In late May, the International Energy Association published a new “roadmap” for the energy sector in which it argued that the world needs a “radical” shift in energy sources in order for the world to meet the 1.5°C global warming limit goal, as laid out in the Paris Climate Agreement. The report affirmed that “there is no need for investment in new fossil fuel supply in our net zero pathway.”

The “Big Three” manage trillions of dollars of investments for individual and institutional investors all over the world. Together they control nearly 20 trillion dollars. By investing in oil companies with horrific environmental and human rights records, they are actively supporting the Indigenous and human rights abuses, forest destruction, biodiversity loss, and further climate chaos inherent in oil production in the Amazon rainforest.

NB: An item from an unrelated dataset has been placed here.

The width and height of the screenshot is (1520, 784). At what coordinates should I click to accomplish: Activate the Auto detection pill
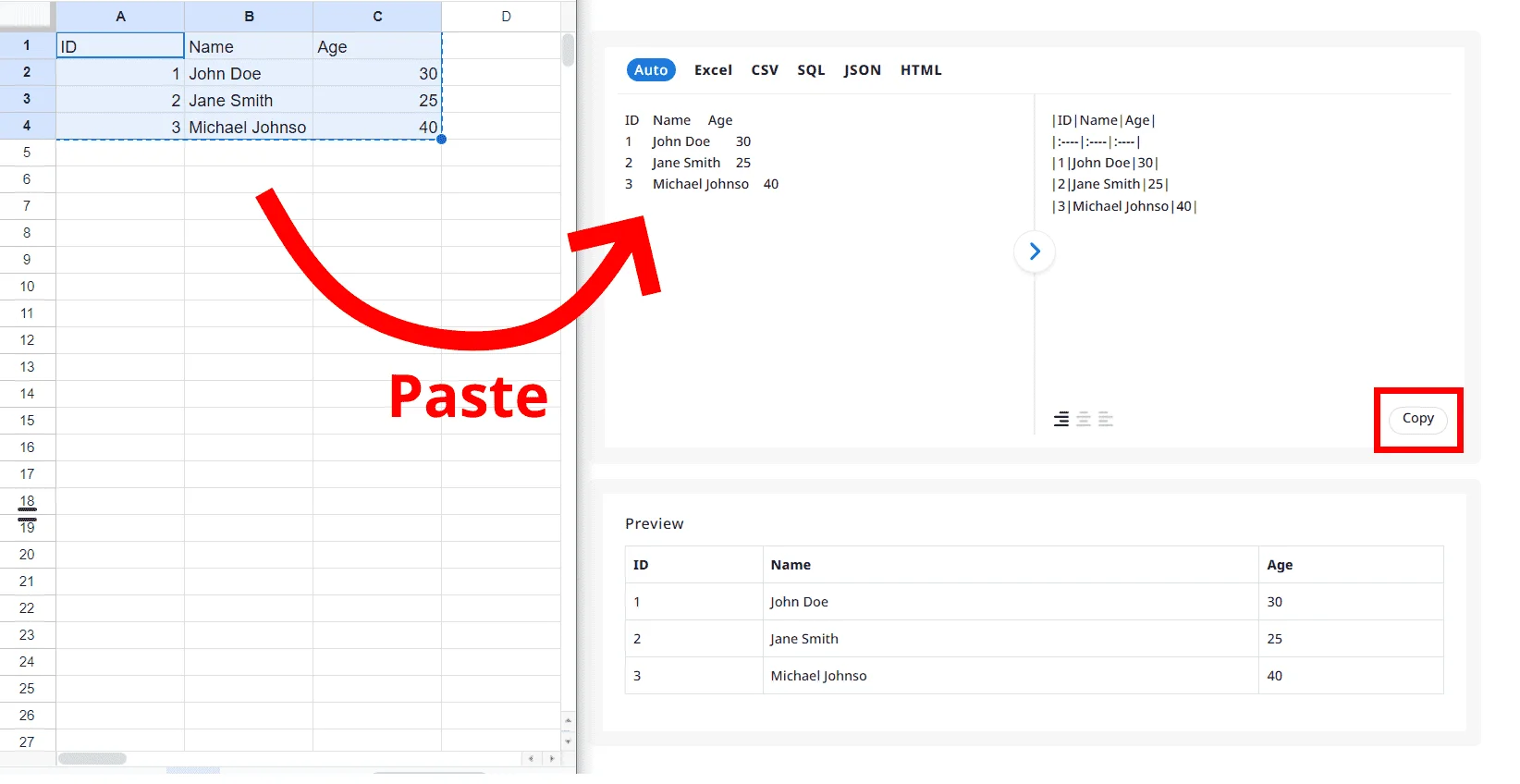click(x=651, y=70)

The Amazon Watch report provides numerous examples of local opposition to oil projects. It outlines, for example, the decades-long struggle of the Kichwa Peoples of Sarayaku in the Ecuadorian Amazon to stop oil companies ENAP and Petroamazonas from continuing to drill and spill devastating amounts of oil in their territories, which overlap Ecuadorian oil Block 28. Currently, BlackRock and Vanguard control $1.2 billion of debt and equity in ENAP and Petroamazonas, despite public statements both firms have made about the importance of environmental sustainability.

Patricia Gualinga, a historic leader of the original Kichwa Sarayaku people, a leader of Mujeres Amazonicas, and a defender for Indigenous rights and the rights of nature said, “Asset managers must stop supporting companies that violate human rights, commit genocide and ethnocide in our territories, disregard women’s rights, and affect our environment. Indigenous territories protect life on this planet. Financial institutions must generate a global conscience to save this world, and all corporations that invest in fossil fuels must initiate a profound transition that protects life on this planet and our Amazon.”

Concern around links between major financial firms and Indigenous rights, biodiversity loss, and climate change is mounting. In early 2021, communities impacted by GeoPark – a Chilean oil company with operations in the Colombian Amazon that BlackRock, State Street, and Vanguard collectively own over $10.4 million of debt and equity in – denounced that the company was actively paying paramilitary forces to threaten and intimidate local residents of the campesino community known as Perla Amazónica, in Putumayo, Colombia, in order to ensure that oil operations could continue. The United Nations Development Programme (UNDP) had previously partnered with GeoPark on an “economic revitalization” project for the region, but quietly cut ties with the oil company after its links with paramilitary groups were made clear. This is only the latest in a long history of extractive companies disregarding the health and safety of local communities.

“As long as the world’s largest investors choose to place profits over people by continuing to pour money into the fossil fuel industry in the Amazon, our entire planet is at risk. BlackRock, State Street, and Vanguard must end their complicity in Indigenous rights abuses, forest destruction, and climate chaos,” said Moira Birss, Climate and Finance Director at Amazon Watch.